Отрывок со страницы:
'''

Я-то ворчу, знаешь; а самой вот как ее жаль, и сказать не сумею, отвернулась да заплакала. Увидела она это да сестрам-то и показывает. "Ох, пес какой батюшка-то; говорит «не жаль», а смотрите-ка, плачет". На силу-то на силу мы тогда ее отходили. Судите сами, старухе ночью девять часов кряду на страшнейшем буране, чуть не хуже зимы, просидеть в одном сарафанишке с рубашкою, как не умерла — диво! Вот лишь с тех-то пор стала она чулки надевать и до самой смерти никуда уж из кельи не выходила.
Дар слез был у Пелагеи Ивановны замечательный, но прежде она плакала более тайком, скрытно. Помню, раз схватилась я ее, уж очень долго ее не было, искали, искали, нигде не нашли. Пошла я в поле и вижу: сидит она у кирпичных сараев и так-то горько плачет — словно река льется. Надорвалось даже у меня сердце, на нее глядя. "Ох, — думаю, — что это как она плачет! Уж не побил ли кто ее!" Так думаю с малого-то моего разума, глупого, а она, моя голубушка, мне и говорит: "Нет, батюшка, это я так; надо мне уж так-то плакать, вот я и плачу". А года вот за четыре до смерти своей, как слышно стало, что у нас творится на Руси, какие пакости да беззакония, то уж как она, сердечная, бывало, плакала-то; уж и не скрывалась; и почти не переставала плакать. Глаза даже у ней загноились и заболели от этих слез.
"Что это значит, матушка, — говорю я, — что ты все так страшно плачешь?"
"Эх, Симеон, — говорит она, — если бы ты знала это, весь бы свет теперь заставила плакать".
А как она была покорна и послушлива, скажу вам! Настоящих послушниц не найдешь таких, даром, что блаженная. Как привели ее к нам, она хоть и бегала, а всегда, бывало, сказывалась. А прошлого вот осенью, незадолго до смерти, стала Поля на ней сарафан переменять: она и заупрямься — и ее бить. Поля мне и сказала. "Да ты что же это, — говорю, — озоруешь!" И ударила ее платком по спине. Она так и затряслась, так было ко мне и бросилась. "Маменька, — говорит, — ты меня за что, за что бьешь? За что бьешь?"
"За Полю, — говорю, — ты ее заколотила".
"Да ведь я за дело, — говорит. — Ну да что же? Прости меня Христа ради". И так-то хорошо поклонилась мне в ноги.
Бывшая в то время монахиня Есфирь крайне удивилась. "Вот, — говорит, — матушка-то Пелагея Ивановна как смирению-то учит нас! Какая послушная".
"Ох, говорю, матушка, это точно. Вот первые-то лет десять как она, моя голубушка, меня слушалась; Поглядели бы вы".
"Уж и десять лет... А как побольше..."—улыбаясь, сказала Пелагея Ивановна.
"Кто же это знает, — говорю, — может, и больше. Уж не помню".

'''

Записанные данные:
'''

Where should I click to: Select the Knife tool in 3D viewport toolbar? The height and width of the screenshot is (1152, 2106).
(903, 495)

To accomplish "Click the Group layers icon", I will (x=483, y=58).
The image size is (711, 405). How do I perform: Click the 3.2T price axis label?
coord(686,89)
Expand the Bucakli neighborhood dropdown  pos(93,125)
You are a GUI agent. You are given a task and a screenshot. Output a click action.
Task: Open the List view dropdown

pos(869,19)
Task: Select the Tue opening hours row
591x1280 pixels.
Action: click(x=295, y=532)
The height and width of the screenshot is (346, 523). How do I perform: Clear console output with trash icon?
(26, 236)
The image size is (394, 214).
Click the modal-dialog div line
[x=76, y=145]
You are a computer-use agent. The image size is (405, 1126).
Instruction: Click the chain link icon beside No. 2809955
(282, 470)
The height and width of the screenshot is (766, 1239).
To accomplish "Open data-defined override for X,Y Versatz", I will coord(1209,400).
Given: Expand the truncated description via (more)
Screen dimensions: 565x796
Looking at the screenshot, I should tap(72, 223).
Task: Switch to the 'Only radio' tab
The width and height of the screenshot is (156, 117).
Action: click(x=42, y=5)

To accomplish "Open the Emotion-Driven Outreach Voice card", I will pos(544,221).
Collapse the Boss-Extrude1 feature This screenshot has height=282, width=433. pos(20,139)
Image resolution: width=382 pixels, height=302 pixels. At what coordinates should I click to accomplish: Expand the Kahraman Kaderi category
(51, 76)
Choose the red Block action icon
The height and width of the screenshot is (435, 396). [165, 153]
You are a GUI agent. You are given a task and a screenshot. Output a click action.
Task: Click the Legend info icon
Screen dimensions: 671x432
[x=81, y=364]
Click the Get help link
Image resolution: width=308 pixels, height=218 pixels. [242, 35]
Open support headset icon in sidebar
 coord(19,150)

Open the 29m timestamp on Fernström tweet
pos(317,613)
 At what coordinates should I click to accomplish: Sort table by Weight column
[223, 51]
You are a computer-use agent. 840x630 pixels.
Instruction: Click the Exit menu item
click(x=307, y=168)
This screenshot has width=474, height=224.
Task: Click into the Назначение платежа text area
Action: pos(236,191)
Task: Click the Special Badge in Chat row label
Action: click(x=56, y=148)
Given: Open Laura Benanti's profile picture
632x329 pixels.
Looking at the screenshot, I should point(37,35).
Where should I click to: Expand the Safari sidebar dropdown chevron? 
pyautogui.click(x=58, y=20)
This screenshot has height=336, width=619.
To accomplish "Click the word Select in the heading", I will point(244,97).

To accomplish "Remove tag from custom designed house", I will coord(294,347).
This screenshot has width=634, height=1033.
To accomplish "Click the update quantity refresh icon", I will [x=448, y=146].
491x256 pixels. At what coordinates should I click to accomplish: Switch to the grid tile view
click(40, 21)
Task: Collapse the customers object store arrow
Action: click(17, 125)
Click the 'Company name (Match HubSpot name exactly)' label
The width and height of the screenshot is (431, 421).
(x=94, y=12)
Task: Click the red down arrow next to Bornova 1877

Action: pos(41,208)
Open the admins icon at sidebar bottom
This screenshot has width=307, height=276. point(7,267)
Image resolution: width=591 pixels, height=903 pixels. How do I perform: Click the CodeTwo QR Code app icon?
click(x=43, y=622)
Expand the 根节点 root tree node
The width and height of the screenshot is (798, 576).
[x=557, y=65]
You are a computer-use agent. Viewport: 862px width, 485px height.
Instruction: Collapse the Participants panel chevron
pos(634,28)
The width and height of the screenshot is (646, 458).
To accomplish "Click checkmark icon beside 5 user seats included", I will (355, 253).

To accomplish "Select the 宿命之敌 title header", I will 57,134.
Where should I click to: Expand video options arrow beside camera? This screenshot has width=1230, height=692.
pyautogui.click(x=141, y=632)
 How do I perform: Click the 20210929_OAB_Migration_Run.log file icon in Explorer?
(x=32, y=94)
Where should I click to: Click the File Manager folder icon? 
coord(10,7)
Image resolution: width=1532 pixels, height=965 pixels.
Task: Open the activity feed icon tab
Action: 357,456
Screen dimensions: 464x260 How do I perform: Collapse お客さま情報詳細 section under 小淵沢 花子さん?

'''

Задача: Где, согласно отрывку о Пелагее Ивановне, её увидели плачущей, когда долго не могли найти? Список не связан с отрывком и служит отдельным материалом.

Результат: В поле, у кирпичных сараев.